In the material below, start at the line that has "The image size is (1024, 651)." and stop after the line that has "(168, 176).". Write only those lines again with "Identify" switched to "Find", change nothing else, and leave the pictures out.
START Data extract
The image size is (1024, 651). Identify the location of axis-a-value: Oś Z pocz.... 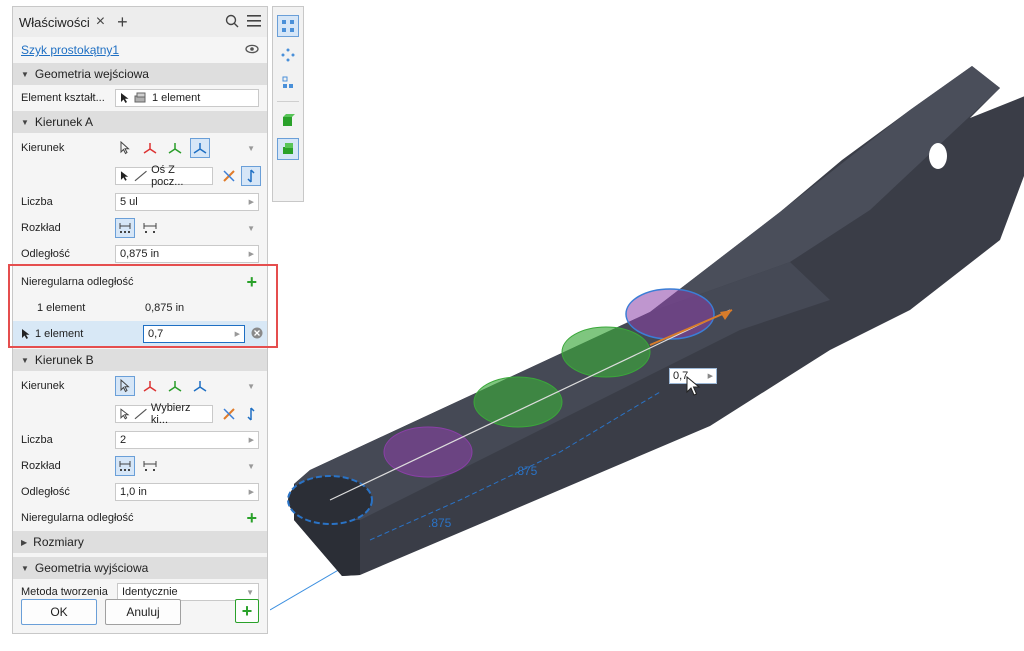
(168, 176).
END Data extract
START Data extract
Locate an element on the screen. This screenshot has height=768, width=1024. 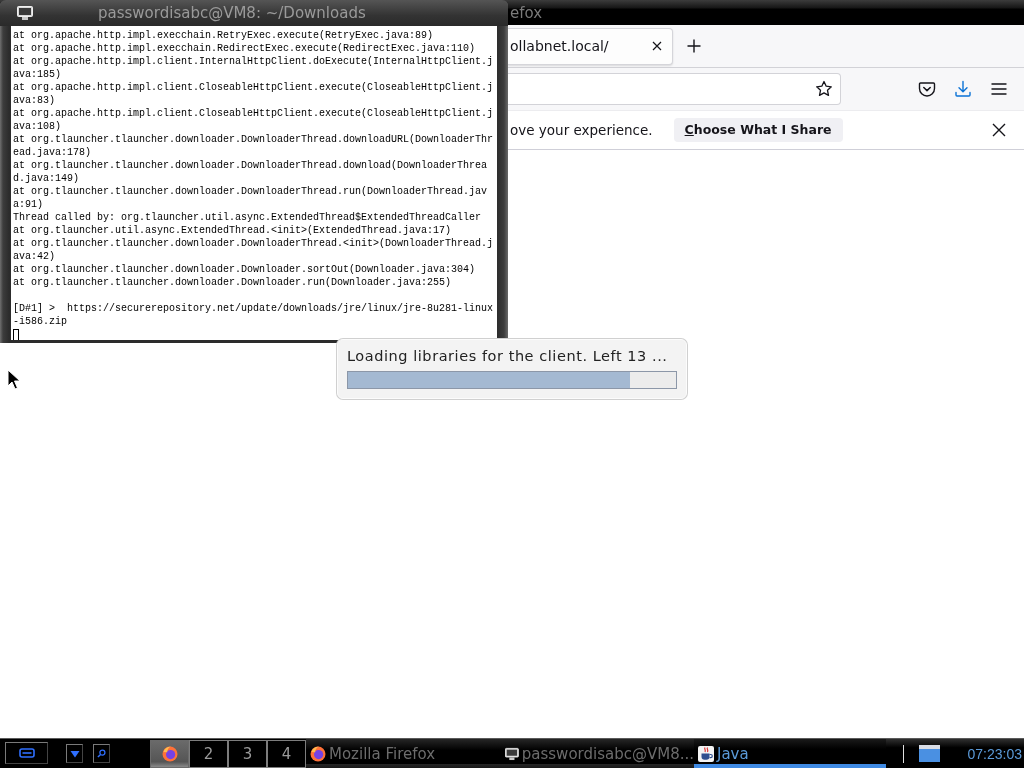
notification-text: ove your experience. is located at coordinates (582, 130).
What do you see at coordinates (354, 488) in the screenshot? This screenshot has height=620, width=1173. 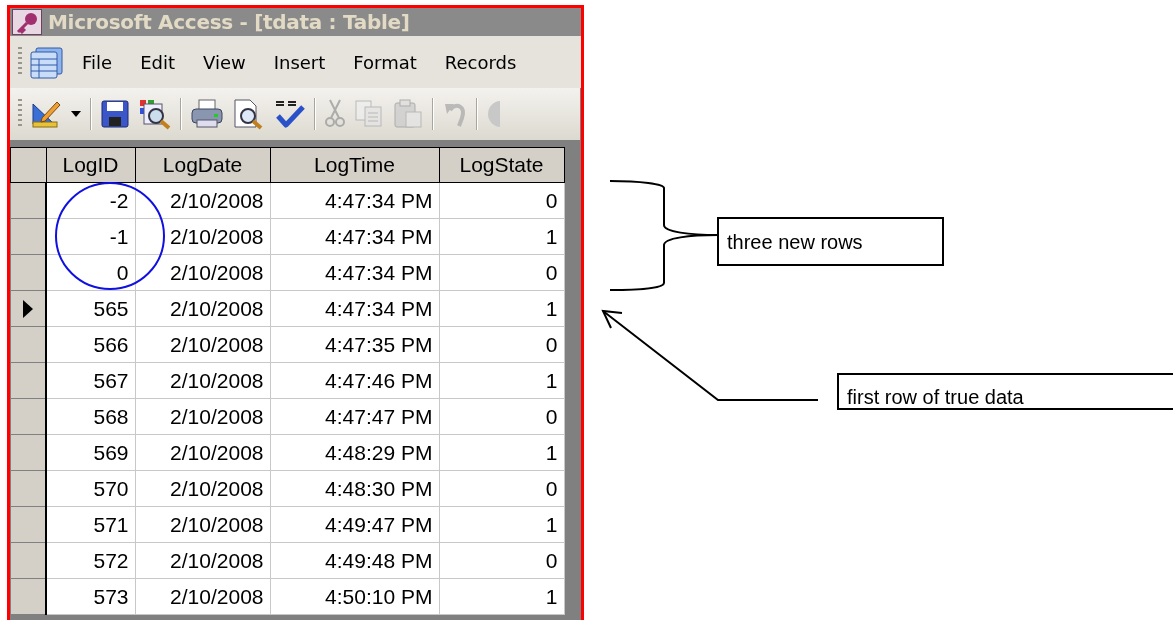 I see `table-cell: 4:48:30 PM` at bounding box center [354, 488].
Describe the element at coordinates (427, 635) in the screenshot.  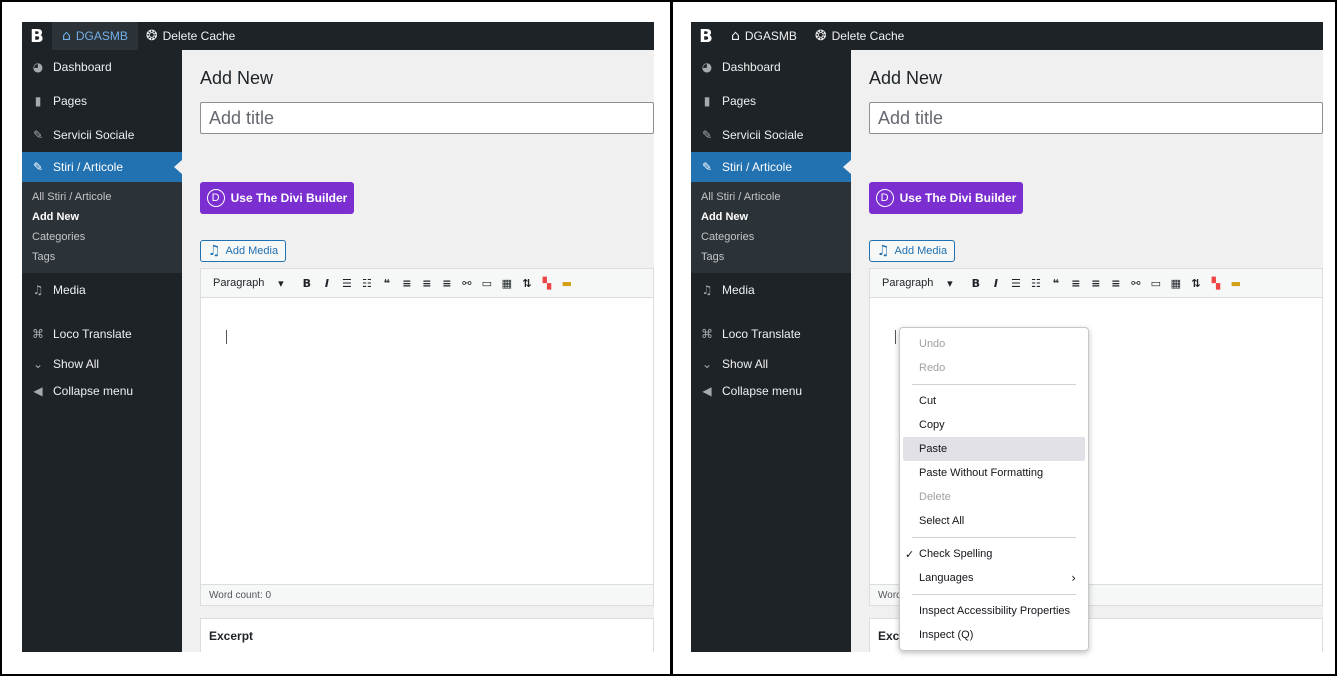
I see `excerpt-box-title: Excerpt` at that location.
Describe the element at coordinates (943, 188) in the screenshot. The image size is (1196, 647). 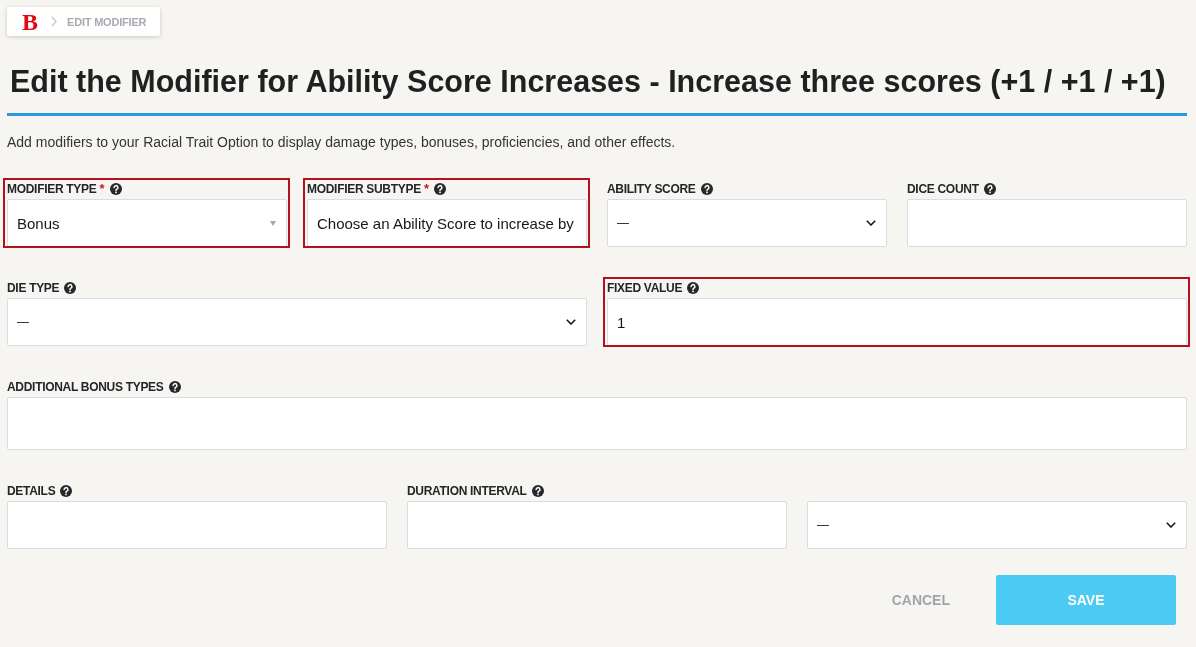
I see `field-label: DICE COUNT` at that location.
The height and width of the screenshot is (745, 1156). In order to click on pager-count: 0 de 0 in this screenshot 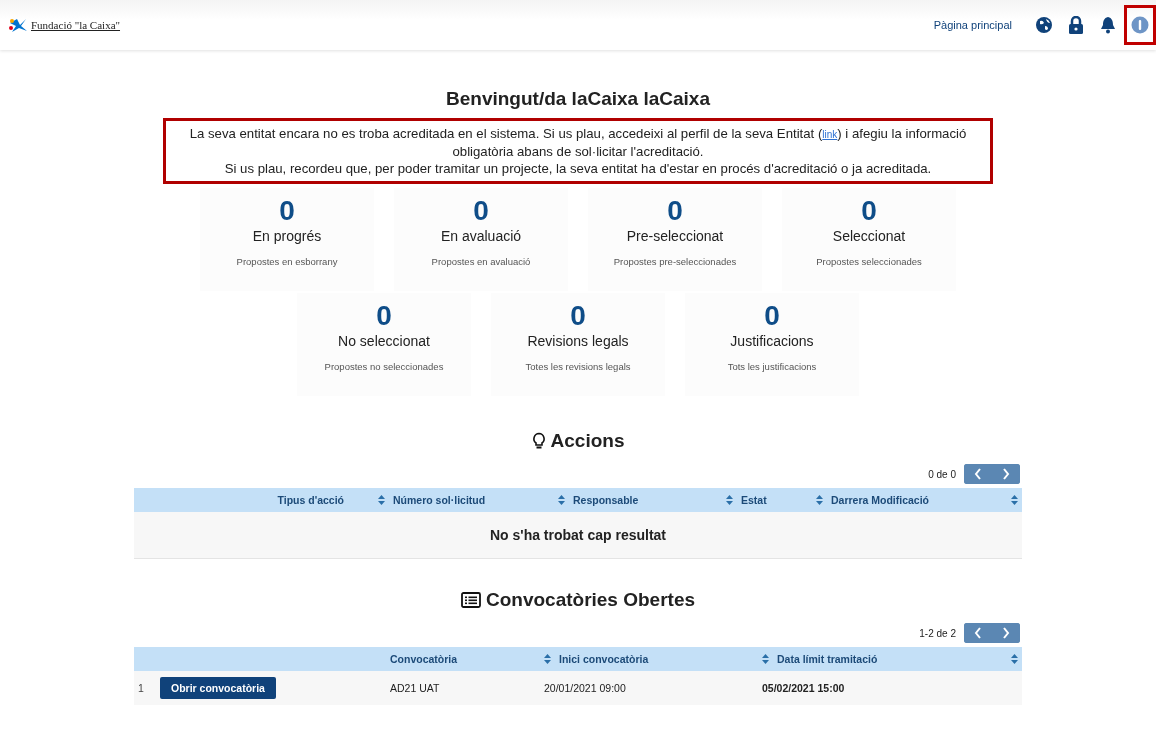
END Data extract
START Data extract
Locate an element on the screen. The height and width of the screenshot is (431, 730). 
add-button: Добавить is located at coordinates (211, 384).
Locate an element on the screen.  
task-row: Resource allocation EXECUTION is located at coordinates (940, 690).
END Data extract
> _Solution to the problem_
The image size is (1024, 651). Find the location of axis-a-value: Oś Z pocz.... 
(168, 176).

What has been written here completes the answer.